DATA EXTRACT
______________________________
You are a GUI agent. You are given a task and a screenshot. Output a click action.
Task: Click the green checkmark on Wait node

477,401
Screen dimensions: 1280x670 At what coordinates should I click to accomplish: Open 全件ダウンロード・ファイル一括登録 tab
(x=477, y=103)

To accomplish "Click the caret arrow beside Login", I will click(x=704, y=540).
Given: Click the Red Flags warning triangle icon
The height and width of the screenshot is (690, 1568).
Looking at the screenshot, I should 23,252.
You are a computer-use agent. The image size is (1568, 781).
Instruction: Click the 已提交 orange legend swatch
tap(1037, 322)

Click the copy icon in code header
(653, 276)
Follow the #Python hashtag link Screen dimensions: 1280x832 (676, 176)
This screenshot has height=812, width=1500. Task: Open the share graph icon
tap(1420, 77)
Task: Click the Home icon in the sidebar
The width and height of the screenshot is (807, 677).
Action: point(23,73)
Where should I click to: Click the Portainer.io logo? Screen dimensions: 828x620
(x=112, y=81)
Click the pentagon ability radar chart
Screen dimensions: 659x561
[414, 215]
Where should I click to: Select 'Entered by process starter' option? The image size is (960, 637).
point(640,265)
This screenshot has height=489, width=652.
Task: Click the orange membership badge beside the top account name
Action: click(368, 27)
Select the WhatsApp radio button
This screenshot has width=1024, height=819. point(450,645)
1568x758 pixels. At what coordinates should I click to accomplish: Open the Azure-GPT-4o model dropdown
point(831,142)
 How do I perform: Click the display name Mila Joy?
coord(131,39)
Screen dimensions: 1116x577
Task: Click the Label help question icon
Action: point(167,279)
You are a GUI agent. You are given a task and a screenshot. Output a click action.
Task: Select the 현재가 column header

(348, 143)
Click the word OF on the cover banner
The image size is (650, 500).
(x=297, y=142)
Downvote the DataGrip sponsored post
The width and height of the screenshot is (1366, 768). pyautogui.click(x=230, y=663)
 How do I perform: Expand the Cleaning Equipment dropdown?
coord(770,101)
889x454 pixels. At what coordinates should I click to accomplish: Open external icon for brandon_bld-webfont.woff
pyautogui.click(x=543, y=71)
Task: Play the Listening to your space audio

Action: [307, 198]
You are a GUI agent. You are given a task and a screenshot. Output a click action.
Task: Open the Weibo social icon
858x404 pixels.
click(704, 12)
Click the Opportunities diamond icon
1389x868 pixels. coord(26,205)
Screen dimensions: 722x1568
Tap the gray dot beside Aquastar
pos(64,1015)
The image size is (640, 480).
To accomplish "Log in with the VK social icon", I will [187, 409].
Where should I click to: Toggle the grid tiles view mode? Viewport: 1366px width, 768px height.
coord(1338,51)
______________________________
TASK BRIEF
Please retype, exactly as written, every line from the line containing "The image size is (640, 480)." through the last line of the records above, including both of those lines, and nothing else.

OUTPUT OF THE EXERCISE
The image size is (640, 480).
To accomplish "Log in with the VK social icon", I will [187, 409].
Where should I click to: Toggle the grid tiles view mode? Viewport: 1366px width, 768px height.
coord(1338,51)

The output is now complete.